BEGIN TASK MATERIAL

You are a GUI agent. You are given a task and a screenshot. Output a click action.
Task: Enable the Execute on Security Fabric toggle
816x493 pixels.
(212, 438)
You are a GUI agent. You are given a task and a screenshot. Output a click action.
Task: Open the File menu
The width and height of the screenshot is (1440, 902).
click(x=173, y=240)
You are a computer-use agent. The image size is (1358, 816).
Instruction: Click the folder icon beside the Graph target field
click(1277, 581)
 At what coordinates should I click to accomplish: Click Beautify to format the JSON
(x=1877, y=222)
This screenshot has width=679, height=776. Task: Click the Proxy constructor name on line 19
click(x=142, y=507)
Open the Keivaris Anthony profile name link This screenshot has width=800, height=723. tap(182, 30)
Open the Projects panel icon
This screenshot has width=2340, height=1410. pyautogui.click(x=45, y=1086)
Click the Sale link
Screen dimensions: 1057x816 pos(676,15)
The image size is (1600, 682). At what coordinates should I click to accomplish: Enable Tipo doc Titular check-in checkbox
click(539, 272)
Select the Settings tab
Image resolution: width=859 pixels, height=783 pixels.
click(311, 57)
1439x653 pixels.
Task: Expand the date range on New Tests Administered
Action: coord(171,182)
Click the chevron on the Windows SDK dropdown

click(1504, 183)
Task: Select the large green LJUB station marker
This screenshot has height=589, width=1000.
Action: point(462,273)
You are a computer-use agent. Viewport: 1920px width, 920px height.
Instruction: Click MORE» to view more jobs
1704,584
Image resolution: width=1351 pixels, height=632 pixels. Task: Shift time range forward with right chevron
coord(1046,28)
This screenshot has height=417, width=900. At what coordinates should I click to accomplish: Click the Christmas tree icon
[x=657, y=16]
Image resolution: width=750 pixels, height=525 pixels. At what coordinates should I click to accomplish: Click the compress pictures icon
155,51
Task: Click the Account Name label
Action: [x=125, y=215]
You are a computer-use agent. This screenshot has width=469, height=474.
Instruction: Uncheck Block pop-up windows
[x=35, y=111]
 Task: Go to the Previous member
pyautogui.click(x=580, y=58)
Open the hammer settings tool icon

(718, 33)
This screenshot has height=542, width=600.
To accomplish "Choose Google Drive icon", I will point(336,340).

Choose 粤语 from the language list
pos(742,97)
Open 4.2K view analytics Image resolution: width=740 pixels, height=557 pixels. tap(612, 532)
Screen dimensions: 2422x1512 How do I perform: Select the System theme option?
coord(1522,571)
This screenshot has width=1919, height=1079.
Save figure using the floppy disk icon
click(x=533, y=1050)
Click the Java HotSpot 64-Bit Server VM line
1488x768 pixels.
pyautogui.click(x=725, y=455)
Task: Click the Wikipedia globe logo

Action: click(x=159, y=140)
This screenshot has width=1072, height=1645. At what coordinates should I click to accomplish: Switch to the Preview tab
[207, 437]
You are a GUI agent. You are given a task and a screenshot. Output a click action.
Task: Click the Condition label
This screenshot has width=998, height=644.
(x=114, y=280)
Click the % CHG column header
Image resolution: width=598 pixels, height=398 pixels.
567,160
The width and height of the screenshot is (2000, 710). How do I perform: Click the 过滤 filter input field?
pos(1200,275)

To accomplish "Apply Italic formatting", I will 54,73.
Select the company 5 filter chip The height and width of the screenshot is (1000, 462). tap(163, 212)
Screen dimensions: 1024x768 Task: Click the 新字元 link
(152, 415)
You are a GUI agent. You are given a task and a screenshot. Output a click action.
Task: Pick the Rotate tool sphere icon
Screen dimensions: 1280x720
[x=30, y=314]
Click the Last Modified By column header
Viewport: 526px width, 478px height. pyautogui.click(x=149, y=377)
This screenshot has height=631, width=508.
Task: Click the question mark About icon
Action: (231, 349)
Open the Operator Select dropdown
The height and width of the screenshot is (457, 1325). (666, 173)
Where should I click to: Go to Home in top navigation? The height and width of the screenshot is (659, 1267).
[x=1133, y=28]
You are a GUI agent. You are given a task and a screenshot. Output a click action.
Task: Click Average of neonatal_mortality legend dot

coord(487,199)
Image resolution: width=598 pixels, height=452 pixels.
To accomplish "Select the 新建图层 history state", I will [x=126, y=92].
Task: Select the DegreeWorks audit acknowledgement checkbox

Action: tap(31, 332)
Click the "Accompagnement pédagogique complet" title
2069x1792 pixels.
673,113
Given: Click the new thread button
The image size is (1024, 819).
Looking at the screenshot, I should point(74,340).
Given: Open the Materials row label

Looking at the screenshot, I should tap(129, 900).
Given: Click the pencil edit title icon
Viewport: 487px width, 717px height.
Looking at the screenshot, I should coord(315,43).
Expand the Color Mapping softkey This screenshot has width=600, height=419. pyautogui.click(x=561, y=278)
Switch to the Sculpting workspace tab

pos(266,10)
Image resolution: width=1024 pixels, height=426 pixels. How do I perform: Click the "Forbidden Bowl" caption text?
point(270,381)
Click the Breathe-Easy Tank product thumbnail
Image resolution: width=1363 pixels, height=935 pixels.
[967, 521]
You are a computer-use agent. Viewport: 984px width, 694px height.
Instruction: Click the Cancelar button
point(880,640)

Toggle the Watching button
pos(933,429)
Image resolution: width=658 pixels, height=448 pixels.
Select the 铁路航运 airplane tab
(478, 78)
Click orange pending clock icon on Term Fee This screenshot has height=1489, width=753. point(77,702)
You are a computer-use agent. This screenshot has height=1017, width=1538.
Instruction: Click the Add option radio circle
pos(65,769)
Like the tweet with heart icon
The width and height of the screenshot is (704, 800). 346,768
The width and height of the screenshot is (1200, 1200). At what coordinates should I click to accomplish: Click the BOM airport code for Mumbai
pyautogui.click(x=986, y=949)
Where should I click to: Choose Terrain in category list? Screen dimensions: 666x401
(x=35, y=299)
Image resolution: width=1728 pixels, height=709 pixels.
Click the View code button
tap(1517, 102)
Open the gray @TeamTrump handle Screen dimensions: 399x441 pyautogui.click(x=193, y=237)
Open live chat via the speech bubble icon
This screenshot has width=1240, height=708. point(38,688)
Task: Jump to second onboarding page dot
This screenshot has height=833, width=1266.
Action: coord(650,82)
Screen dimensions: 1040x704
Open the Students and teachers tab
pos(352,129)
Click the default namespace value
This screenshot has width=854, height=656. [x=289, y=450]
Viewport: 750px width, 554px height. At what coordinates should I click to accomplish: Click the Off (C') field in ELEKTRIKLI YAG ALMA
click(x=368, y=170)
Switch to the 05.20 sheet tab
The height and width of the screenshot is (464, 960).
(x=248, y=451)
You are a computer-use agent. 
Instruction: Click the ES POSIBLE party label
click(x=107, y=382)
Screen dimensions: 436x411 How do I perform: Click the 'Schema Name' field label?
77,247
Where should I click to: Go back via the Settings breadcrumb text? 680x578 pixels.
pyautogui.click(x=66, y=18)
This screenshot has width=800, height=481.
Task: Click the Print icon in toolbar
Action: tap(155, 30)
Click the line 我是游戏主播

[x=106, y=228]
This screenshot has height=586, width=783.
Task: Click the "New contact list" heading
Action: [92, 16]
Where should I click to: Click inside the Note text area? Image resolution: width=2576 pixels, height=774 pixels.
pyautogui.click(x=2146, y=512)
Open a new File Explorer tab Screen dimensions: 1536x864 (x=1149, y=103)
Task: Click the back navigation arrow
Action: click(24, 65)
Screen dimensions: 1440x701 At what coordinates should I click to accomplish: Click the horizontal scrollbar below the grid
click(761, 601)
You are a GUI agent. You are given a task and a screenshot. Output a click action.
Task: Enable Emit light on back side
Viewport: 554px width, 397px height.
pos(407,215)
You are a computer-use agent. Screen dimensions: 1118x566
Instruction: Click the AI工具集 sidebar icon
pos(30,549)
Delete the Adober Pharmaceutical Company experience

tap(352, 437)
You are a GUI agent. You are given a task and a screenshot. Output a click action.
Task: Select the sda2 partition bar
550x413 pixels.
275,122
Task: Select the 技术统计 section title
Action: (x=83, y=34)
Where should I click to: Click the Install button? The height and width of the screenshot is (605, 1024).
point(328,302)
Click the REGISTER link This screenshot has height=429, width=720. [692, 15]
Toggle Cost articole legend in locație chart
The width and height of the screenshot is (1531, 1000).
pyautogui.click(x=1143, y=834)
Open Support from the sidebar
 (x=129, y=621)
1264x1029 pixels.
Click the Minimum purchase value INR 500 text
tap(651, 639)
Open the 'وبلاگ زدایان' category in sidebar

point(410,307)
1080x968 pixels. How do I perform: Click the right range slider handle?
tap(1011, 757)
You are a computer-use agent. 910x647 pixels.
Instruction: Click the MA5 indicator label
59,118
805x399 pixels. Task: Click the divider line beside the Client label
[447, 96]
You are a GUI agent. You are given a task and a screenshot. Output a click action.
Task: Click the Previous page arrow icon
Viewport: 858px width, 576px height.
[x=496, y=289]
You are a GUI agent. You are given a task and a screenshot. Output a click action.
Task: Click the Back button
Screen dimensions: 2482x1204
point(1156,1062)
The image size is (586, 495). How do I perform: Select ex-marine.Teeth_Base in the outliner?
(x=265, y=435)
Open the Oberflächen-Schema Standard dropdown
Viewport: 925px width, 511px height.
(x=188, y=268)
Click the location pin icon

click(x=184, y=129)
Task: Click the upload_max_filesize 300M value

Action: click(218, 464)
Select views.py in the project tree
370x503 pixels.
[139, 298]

END TASK MATERIAL

■ **ASSIGNMENT**:
Provide only the count of lines within the entries above that include the string "computer".

■ **SOLUTION FOR THIS TASK**:
8